• [Exercise goal]
Duplicate the following records without any change, starting at the line that contains "Click the Selected Path input field" and stopping after the line that contains "coord(90,129)".

-- Begin Material for this task --

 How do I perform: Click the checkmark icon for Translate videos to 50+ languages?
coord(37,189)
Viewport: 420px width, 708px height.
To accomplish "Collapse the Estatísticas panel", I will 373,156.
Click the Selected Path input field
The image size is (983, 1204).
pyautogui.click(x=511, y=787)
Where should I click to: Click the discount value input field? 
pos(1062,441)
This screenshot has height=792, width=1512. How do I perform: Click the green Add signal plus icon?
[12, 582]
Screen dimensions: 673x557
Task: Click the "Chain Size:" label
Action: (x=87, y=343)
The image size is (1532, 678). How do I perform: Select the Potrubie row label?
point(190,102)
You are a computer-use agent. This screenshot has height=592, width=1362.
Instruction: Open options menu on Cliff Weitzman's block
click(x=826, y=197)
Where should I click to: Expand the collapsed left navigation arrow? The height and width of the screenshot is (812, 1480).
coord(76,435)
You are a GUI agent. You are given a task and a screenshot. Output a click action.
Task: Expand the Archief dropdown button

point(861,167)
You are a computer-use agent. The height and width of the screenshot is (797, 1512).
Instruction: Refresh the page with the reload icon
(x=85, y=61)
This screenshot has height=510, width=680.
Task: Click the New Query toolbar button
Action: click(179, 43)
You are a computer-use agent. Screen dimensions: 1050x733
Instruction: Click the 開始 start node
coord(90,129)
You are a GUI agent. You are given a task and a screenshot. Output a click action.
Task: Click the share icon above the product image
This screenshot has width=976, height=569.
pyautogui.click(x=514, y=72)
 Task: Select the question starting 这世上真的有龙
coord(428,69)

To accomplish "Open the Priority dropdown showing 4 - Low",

-- End Material for this task --

• [Output below]
Click the Selected Path input field
The image size is (983, 1204).
pyautogui.click(x=511, y=787)
Where should I click to: Click the discount value input field? 
pos(1062,441)
This screenshot has height=792, width=1512. How do I perform: Click the green Add signal plus icon?
[12, 582]
Screen dimensions: 673x557
Task: Click the "Chain Size:" label
Action: (x=87, y=343)
The image size is (1532, 678). How do I perform: Select the Potrubie row label?
point(190,102)
You are a computer-use agent. This screenshot has height=592, width=1362.
Instruction: Open options menu on Cliff Weitzman's block
click(x=826, y=197)
Where should I click to: Expand the collapsed left navigation arrow? The height and width of the screenshot is (812, 1480).
coord(76,435)
You are a GUI agent. You are given a task and a screenshot. Output a click action.
Task: Expand the Archief dropdown button

point(861,167)
You are a computer-use agent. The height and width of the screenshot is (797, 1512).
Instruction: Refresh the page with the reload icon
(x=85, y=61)
This screenshot has height=510, width=680.
Task: Click the New Query toolbar button
Action: click(179, 43)
You are a computer-use agent. Screen dimensions: 1050x733
Instruction: Click the 開始 start node
coord(90,129)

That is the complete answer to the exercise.